***** Text provided *****
RESEARCH PAPER
Unravelling the multi-target mechanism of methoxylated flavonoids in Parkinson's disease: Insights from network pharmacology and molecular dynamics.
AI Summary
Computational network pharmacology, docking, and 100-ns molecular dynamics indicate methoxylated flavonoids—notably Eupatilin—bind multiple PD-relevant targets (HSP90AA1, MMP9, GSK-3β, AKT1) and modulate PI3K-Akt signaling with favorable predicted ADMET.
Why It Matters
Provides a prioritized, drug-like multi-target lead and mechanistic hypotheses in PD that justify targeted in vitro and in vivo validation toward potential disease-modifying therapies.
***** Data extracts *****
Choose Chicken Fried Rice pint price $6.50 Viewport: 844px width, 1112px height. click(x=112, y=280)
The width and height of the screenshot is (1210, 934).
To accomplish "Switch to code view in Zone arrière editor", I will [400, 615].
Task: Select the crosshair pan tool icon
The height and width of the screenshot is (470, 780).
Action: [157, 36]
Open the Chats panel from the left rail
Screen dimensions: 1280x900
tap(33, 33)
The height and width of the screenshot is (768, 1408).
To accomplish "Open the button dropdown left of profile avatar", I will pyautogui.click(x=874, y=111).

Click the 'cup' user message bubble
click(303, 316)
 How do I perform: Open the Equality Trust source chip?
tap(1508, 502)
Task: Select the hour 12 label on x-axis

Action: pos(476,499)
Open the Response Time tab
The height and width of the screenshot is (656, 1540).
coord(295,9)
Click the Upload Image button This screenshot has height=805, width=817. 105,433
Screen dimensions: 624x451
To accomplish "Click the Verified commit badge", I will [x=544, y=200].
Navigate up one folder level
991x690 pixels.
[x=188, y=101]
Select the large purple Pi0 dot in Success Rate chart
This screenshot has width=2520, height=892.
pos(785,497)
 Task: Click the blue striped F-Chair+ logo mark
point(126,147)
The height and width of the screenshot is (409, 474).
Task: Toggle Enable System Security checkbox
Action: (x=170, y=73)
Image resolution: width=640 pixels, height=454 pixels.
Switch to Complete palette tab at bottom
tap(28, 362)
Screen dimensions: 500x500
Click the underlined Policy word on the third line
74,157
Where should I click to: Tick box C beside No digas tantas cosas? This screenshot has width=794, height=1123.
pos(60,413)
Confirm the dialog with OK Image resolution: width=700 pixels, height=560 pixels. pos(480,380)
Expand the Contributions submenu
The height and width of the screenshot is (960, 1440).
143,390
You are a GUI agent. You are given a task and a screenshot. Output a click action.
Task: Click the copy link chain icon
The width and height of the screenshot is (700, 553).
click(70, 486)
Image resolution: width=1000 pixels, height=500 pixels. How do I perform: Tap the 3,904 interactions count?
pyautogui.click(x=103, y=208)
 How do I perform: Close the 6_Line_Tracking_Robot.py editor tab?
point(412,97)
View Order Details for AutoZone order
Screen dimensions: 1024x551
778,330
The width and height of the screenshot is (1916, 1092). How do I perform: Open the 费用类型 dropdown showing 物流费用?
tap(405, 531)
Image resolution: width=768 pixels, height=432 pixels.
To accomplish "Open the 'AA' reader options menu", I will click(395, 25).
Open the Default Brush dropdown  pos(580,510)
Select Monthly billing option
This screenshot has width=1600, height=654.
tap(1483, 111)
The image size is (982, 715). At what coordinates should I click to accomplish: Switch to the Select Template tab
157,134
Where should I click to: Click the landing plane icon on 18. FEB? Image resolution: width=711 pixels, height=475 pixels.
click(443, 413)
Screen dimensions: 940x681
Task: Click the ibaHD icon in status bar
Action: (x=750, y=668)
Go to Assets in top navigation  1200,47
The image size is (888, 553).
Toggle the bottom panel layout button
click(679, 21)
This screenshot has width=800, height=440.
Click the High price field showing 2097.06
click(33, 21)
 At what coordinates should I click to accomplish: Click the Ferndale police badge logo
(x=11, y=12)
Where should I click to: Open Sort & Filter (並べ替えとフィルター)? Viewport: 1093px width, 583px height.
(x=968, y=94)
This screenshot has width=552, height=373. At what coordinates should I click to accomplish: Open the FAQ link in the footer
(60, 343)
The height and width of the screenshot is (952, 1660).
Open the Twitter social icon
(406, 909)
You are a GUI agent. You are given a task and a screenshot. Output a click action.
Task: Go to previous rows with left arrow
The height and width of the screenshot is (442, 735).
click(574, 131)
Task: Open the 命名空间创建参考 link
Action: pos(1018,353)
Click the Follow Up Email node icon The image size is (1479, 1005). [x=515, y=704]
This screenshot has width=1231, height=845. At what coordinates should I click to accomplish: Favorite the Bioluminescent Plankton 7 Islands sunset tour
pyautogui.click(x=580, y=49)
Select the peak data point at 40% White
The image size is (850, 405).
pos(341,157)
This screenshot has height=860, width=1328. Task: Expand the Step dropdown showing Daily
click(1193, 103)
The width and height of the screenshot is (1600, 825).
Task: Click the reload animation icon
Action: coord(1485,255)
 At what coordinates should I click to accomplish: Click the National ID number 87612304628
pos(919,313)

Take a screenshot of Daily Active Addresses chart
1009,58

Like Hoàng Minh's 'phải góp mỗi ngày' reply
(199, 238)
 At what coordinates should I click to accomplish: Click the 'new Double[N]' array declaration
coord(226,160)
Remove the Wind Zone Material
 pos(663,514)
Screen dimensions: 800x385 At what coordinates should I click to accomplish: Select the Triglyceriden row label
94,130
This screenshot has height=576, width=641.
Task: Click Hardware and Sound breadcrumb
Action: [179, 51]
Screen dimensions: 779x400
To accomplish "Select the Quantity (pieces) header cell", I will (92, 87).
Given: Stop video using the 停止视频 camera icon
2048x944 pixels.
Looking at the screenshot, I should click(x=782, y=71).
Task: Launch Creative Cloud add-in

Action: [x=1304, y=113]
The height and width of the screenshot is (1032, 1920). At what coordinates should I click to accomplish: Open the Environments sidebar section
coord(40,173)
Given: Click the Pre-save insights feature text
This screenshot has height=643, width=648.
*****
What you need to do:
Does each statement agree with the Parkinson's disease research summary above? Answer yes or no for each and quote the deciding words. (a) The molecular dynamics simulations ran for 100 ns. (b) The findings come from laboratory experiments on cell cultures. (c) GSK-3β is one of the targets the methoxylated flavonoids bind.

Result below:
(a) Yes: "100-ns molecular dynamics"
(b) No: "Computational network pharmacology, docking, and 100-ns molecular dynamics"
(c) Yes: "bind multiple PD-relevant targets (HSP90AA1, MMP9, GSK-3β, AKT1)"